Bert Voorhees, 53, who lost his 800 square-foot home, wondered why firefighters didn't have aircraft or strike crews available before the fire raced into the canyon over the weekend and wiped out the mountain community.

"I just know a terrible mistake was made in this canyon," said Voorhees, a civil rights lawyer. "It's much bigger than this canyon. The fact that it cost two guys (firefighters) their lives, it's like bigger than any of this."

Voorhees suggested that fire officials bowed to political pressure and opted to protect richer neighborhoods to show off its aerial assault instead of snuffing out the fire when it was in its infancy.

Fire officials denied they were influenced by legislators where to put firefighters and equipment. They said they were willing to meet with residents about what happened.

The search for what sparked the blaze intensified Wednesday when U.S. Forest Service investigators gathered along a road in a blackened forest to hunt for clues near where the fire started. They shook soil in a can and planted red, blue and yellow flags to mark evidence beneath a partially burned oak tree at the bottom of a ravine.

Deputy incident commander Carlton Joseph said the fire meaning it could have been started by anything from a dropped cigarette to a spark from something like a lawn mower.
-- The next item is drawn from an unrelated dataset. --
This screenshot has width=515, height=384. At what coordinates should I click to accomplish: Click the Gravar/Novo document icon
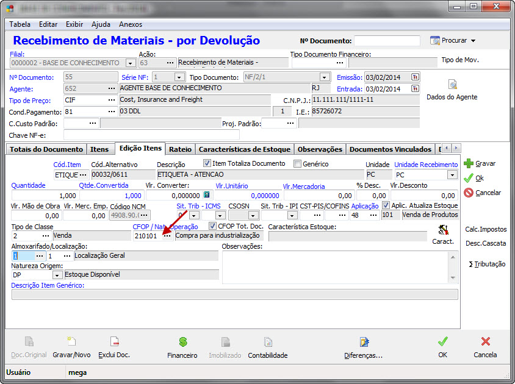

Forest Service officials said there was no lightning in the area at the time and no power lines in the vicinity, but later backtracked on Joseph's comments, saying they are looking at all possible causes.

"The only thing I can say is it is possibly human activity," Forest Service Commander Rita Wears said.

The fire also cast a smoky haze over the Los Angeles area and gave the night sky an eerie glow. The smoke spread throughout the West, affecting air quality in Las Vegas and combining with soot from local fires to block mountain views in Denver.